I also contributed to Clean Code (see chapter 2, on naming), and I started and co-authored Agile in a Flash with Jeff Langr (the web site, the book, and the podcast series).

I also wrote a free book on Vim, titled Use Vim Like a Pro.

I have written or co-written a lot of articles at various places such as Smart Bear, CIO, Pragmatic Bookshelf, Info Q, etc. This would be a good google search.

Mostly, I contribute to the blogs at and

I’m also on a number of podcasts, including “Agile for Humans”, “Path to Agility” (familiar-sounding name), and “Developer on Fire”

Where can we go to find out more about what you do?

The primary place to go is  I work with a number of exceptional people, headed by Josh Kerievsky.  We are all skilled in technical and process consulting, and can help companies to make their people and customers awesome through continual learning and delivery.

You can read some of my more fully-developed ideas at the Industrial Logic blog, or some of my nascent ideas at AgileOtter.Blogspot.Com.

I have a moderately-high-volume agile-related Twitter feed (@tottinge). I tweet about software and software culture rather than flippant commentary on the line at the coffee shop.

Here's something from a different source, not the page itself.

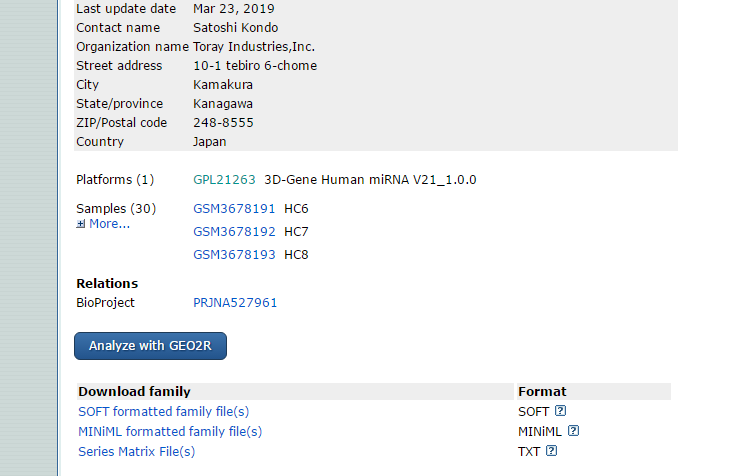Download MINiML formatted family file(s)
Image resolution: width=742 pixels, height=476 pixels.
coord(170,432)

What else can you tell us?

I’m always interested in a little adventure; hiking, flying drones, interesting foods and libations, photography, new ideas, new places. Contact me if you have something interesting to do and I’m likely to be in your area.

My curiosity has led me to become a bit of a connoisseur of BBQ, chili peppers, olives, coffees, and whiskeys (never to intoxication). I never know what I’ll get interested in next.

And if you’re in the northern Chicagoland area, I’m occasionally available to share a meal and/or a nice chat.